S, and Hurrel, R F, 1996). Iron Erythrocytic malaria parasites live in the blood

which is rich in haemoglobin, a ready source of nutrients, but also a potential

source of toxic forms of iron. In acquiring nutrients the parasites take up

large quantities of haemoglobin. In this process, globin is hydrolysed to free

amino acids and haem is converted to haemozoin. Globin hydrolysis is presumed to

provide the bulk of amino acids for parasite protein synthesis, and haem

processing is thought to both detoxify haem molecules and provide necessary

parasite iron. The processes of haemoglobin catabolism and iron utilisation are

targets for a number of compounds with antimalarial activity. Erythrocytic

parasites require iron for the synthesis of iron containing proteins such as

ribonucleotide reductase, superoxide dismutase and cytochromes and for de novo

haem biosynthesis. The source of free iron for malaria parasites is not known.

Three possible sources are serum iron, free erythrocytic iron and haemoglobin.

There are some reports of iron uptake from serum by parasitised erythrocytes,

supporting a serum source for parasite iron. This backs-up the observations that

iron deficient individuals are partially protected against malaria infection.

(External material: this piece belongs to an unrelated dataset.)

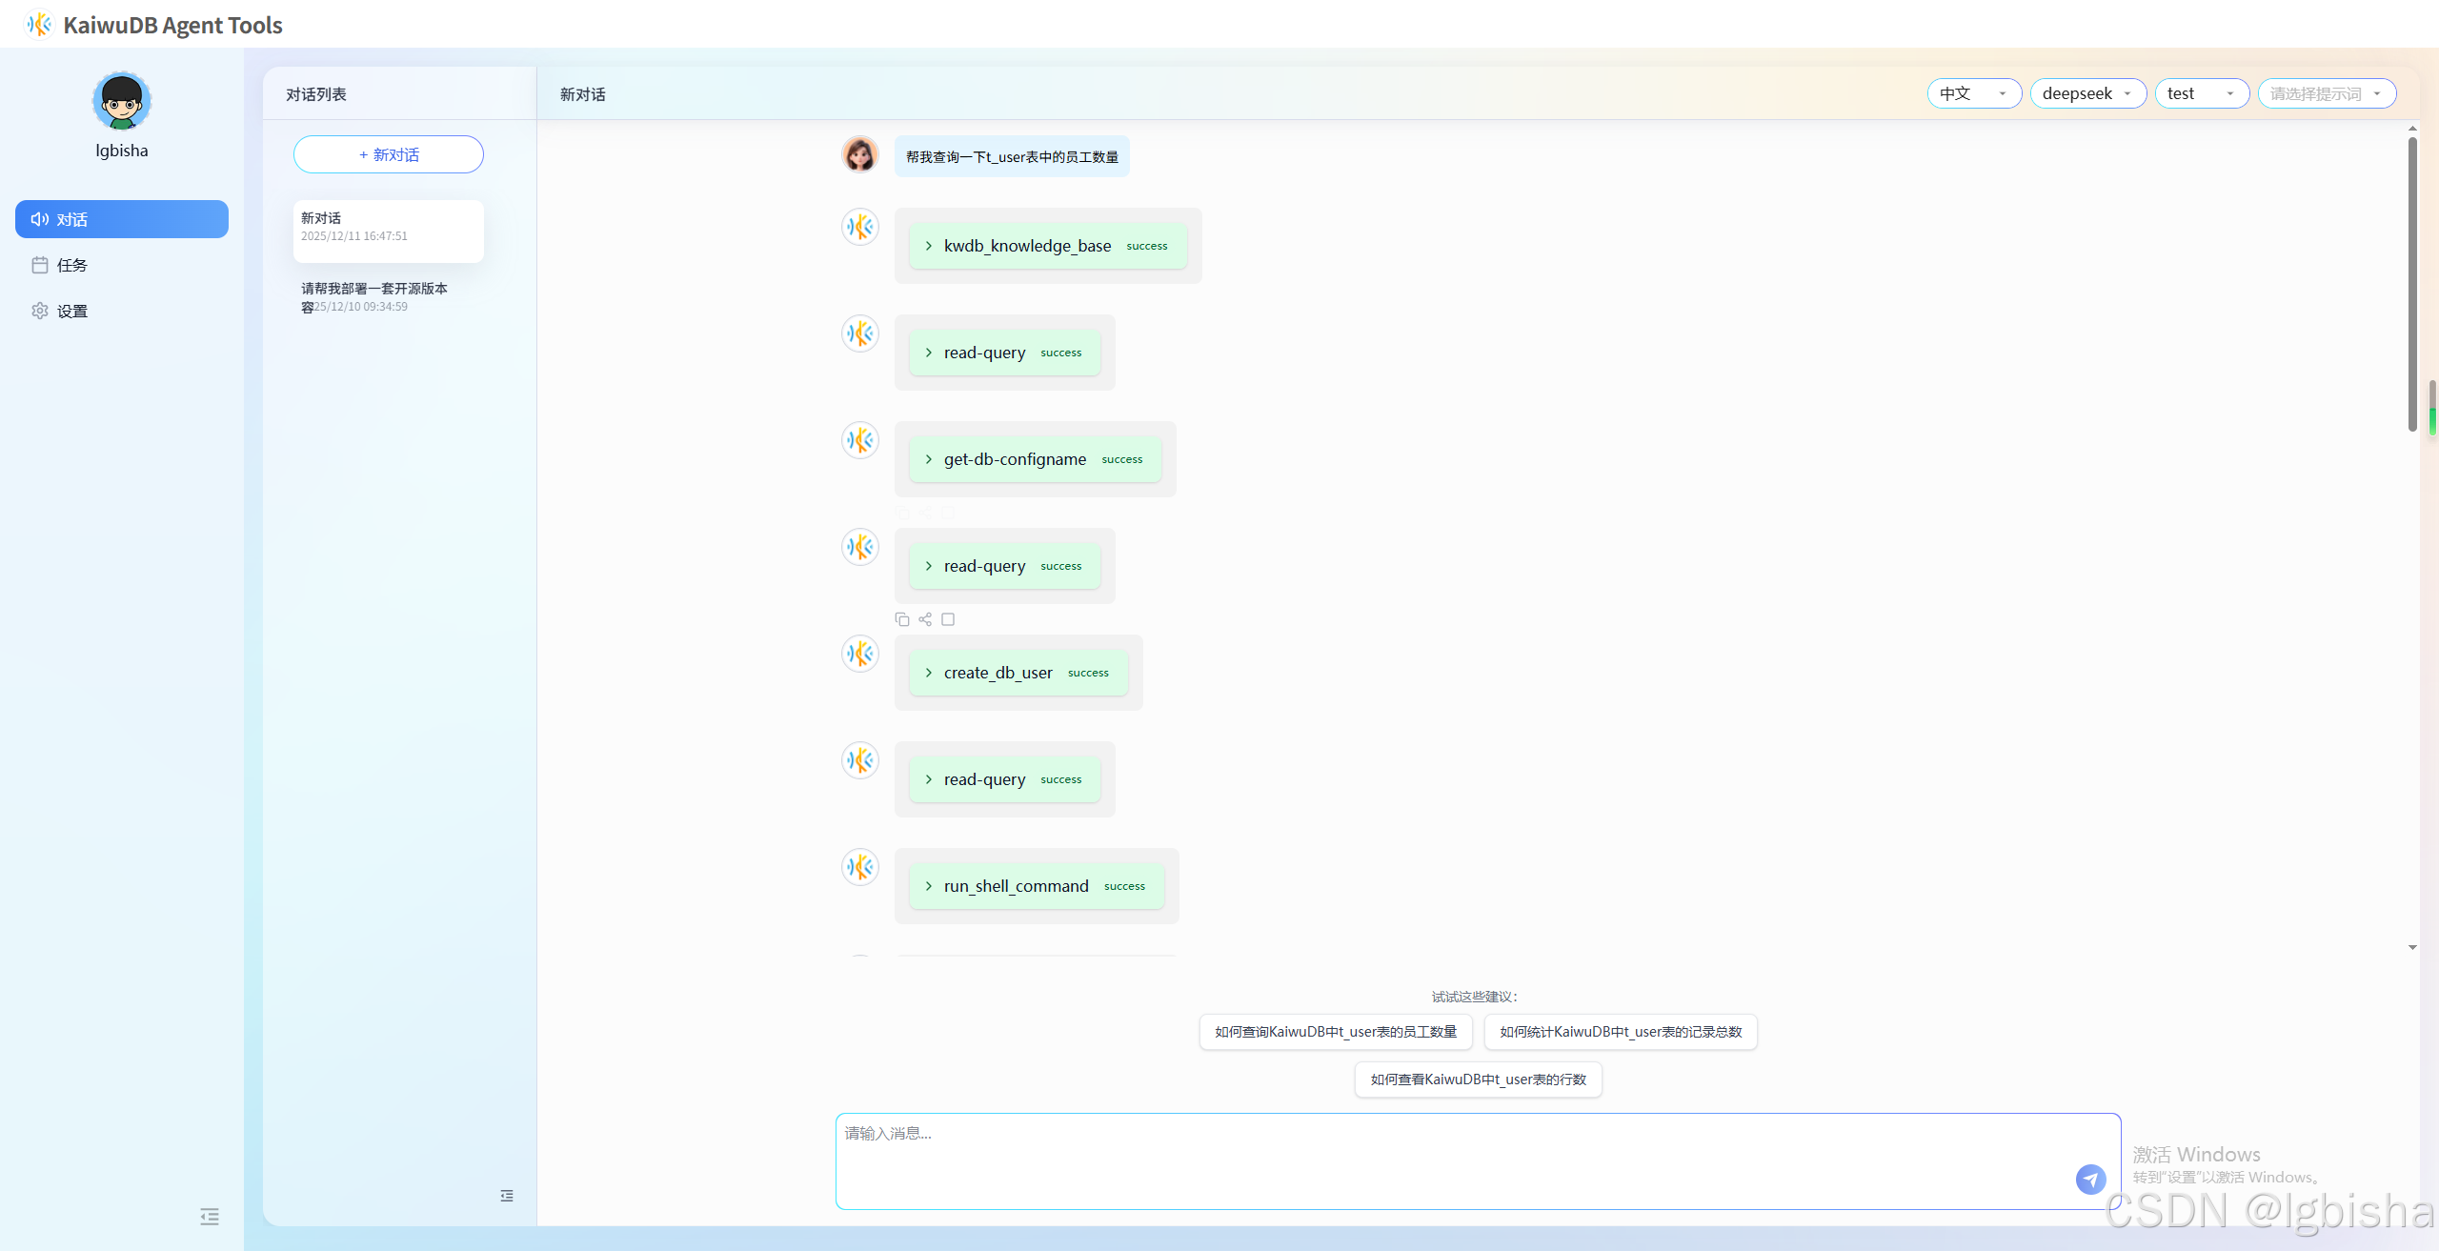Image resolution: width=2439 pixels, height=1251 pixels.
Task: Open the deepseek model dropdown
Action: pyautogui.click(x=2086, y=93)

Although studies showing a lack of transferin receptors on parasitised

erythrocytes, argues against a serum source for parasite iron (Peto, T E A,

Thompson, J L, 1986). Observations show that cell-impermeant, serum depleting,

iron chelators have no antimalarial activity in culture. A report showed that

the antimalarial effects of iron chelators in mice are independent of host iron

status and a study showed that the course of malaria in children is unaffected

by iron supplementation (Peto, T E A, Thompson, J L, 1986). Arguing against free

erythrocytic iron as the source of parasite iron are observations that iron

chelators inserted into the erythrocyte cytoplasm are non toxic to cultured

parasites. Considering this, the large amount of haemoglobin that is degraded by

erythrocytic parasites, and the observation that small amounts of iron are

released from haem after incubation at the pH of the food vacuole, it is logical

that haemoglobin is the principal source of parasite iron (Rosenthal P J and

Meshnick, S R, 1996). Although this has never been tested. The best studied

antimalarial iron chelator is deferoxamine (desferrioxamine B, DFO). Its

antimalarial activity has been demonstrated in vitro, in animals and patients

with both moderate and severe P. falciparum infections. The entry of DFO into

the parasite is essential for antimalarial activity. DFO treatment of patients

with cerebral malaria had a much greater effect on coma recovery time than on

parasite clearance time, suggesting that iron chelation may have an effect on

the disease process beyond its anti parasitic effect (Rosenthal, P J, 1996).

This suggests that it may be possible that iron deposition in tissue may be

partially responsible for severe malaria. Indeed, haemozoin deposition in the

brain was significantly higher in mice with cerebral malaria like illness than

in mice with ordinary malaria. Although DFO has shown promising activity, it is

unlikely to be of practical use as it is expensive and must be administrated by

continuous infusion. A number of other iron chelators have shown antimalarial

activity in vitro and in vivo. One of these may prove to be more clinically

useful than DFO. Anaemia is said to be one of the malaria related diseases, it

affects 30% of the world’s population. It is an important health problem because

it may increase maternal morbidity and decrease physical work capacity owing to

reduction in O2 delivery to tissues (World Health Organisation 1975).